One only has to remember Bjelke-Petersen’s prosperous reign in the ’70/80s in Queensland when BHP and others made the Port of Gladstone ready for the LPG industry, it being second to Newcastle for its export of coal. It too had space for a container terminal, but that has not happened.
Their passenger trains were always superior to the old non air-conditioned ones still in use in NSW. More ports up the east coast would have generated more towns and work for the influx of immigrants now turning our major cities into places our older citizens are vacating to move further up the coast in retirement. From the sale of its assets, money is being ploughed into a new sports stadium in Sydney – are any of the sports users contributing to it?
A public lottery had to pay for the Opera House, will the stadium be as world famous and an icon for visitors to view? Both Victoria and Queensland also have less taxes imposed on them than NSW so perhaps the “boom” time is over.
Gone is the joke about Queensland – “on landing there, be prepared to go back 20 years in time”. The joke is now on us.
June Porter, Warners Bay
Humans are different
CONCERNING euthanasia, Allan Earl (Short Takes, 31/12) wants “the same humanity that we give to our pets, for ourselves”, and doesn’t believe that the views of a religious minority should be allowed to influence the conversation. Not very democratic Allan! How would you propose to prevent a religious minority from influencing the conversation? Religious people might argue that human life is ‘sacred’ in a way that the lives of animals aren’t. You may disagree, but you have no right to prevent them from being part of the conversation.

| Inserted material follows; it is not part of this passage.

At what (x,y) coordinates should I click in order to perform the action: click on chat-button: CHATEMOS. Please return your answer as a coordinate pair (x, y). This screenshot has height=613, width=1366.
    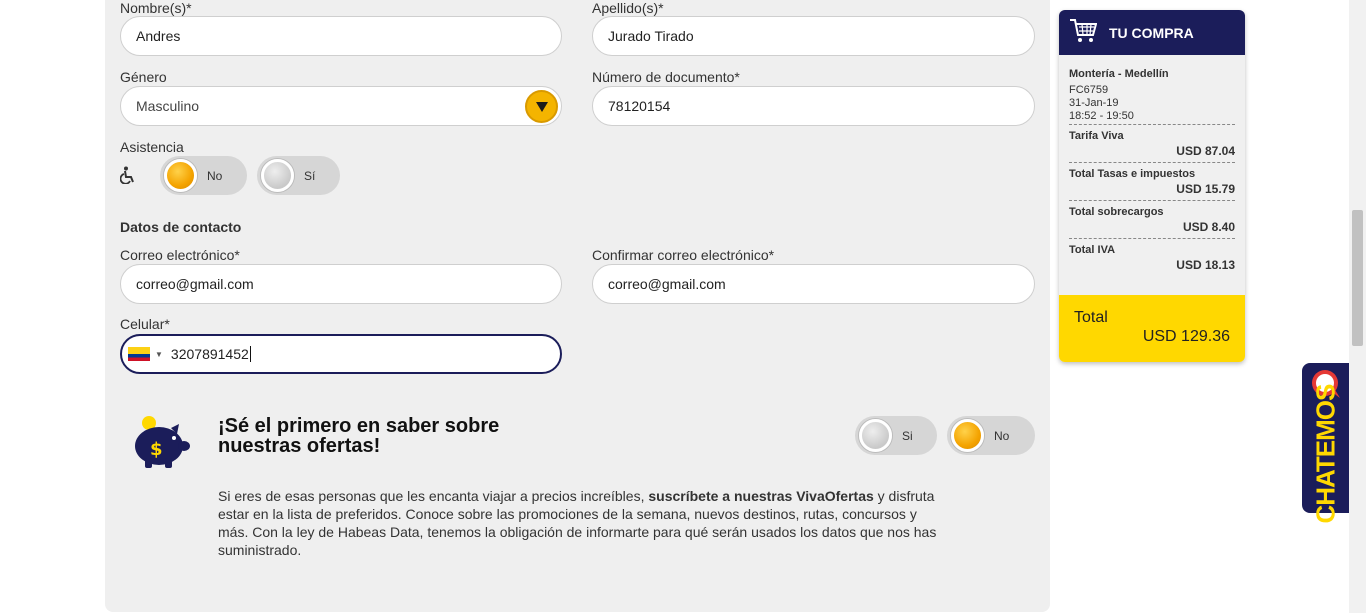
    Looking at the image, I should click on (1326, 444).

Anyhow, don’t we treat human life differently? We don’t kill and eat humans for instance. Why? We don’t even speak of putting people down like animals. We say ‘mercy killing’ or, to hide the reality, ‘mercy dying’. Do you think other minorities should be prevented from influencing various public debates, or only religious ones?
Peter Dolan, Lambton
Listen and change
THE Catholic view on euthanasia goes a long way back, same as their views on birth control, where in Medieval times all emphasis was on increasing one’s population, thus out-breeding their rivals, being the moors or as we know today, the Muslims.
The power of the Church once ruled most armies, and unfortunately still does today, with some religious groups, but the Catholic Church became less involved with defensive issues and kept the recruitment active by encouraging large families and not allowing mercy killing as a means of keeping control within their faith.

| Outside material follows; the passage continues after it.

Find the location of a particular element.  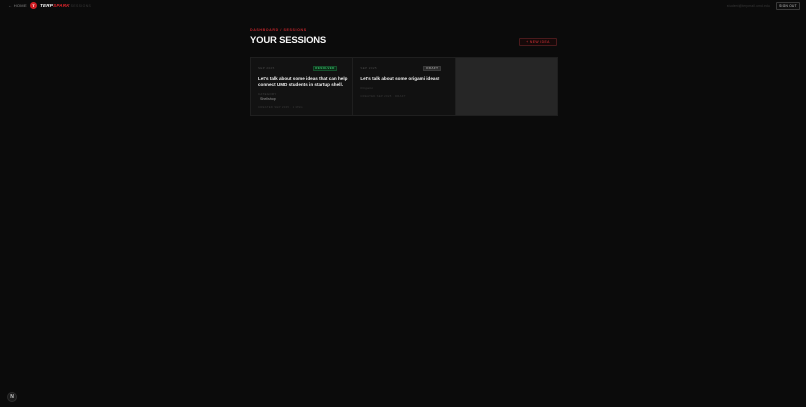

session-title: Let's talk about some origami ideas! is located at coordinates (400, 78).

Fortunately most Catholics these days have a mind of their own by taking birth control and agreeing with mercy killing, or euthanasia, and l suppose still attend church out of habit.

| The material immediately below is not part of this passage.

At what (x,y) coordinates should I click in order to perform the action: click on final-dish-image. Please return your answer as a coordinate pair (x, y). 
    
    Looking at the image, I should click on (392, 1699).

Maybe it's time the roles were reversed and the Church started listening to their followers because as times have changed so must the Church, especially if they hope to regain some respect, lost by not listening, and expecting obedience without question. And yes, these pamphlets of outdated beliefs may not be at Peter Dolan’s church, but most definitely at the Catholic Church at Armadale on the 17/12/18 (sorry l didn't keep a copy).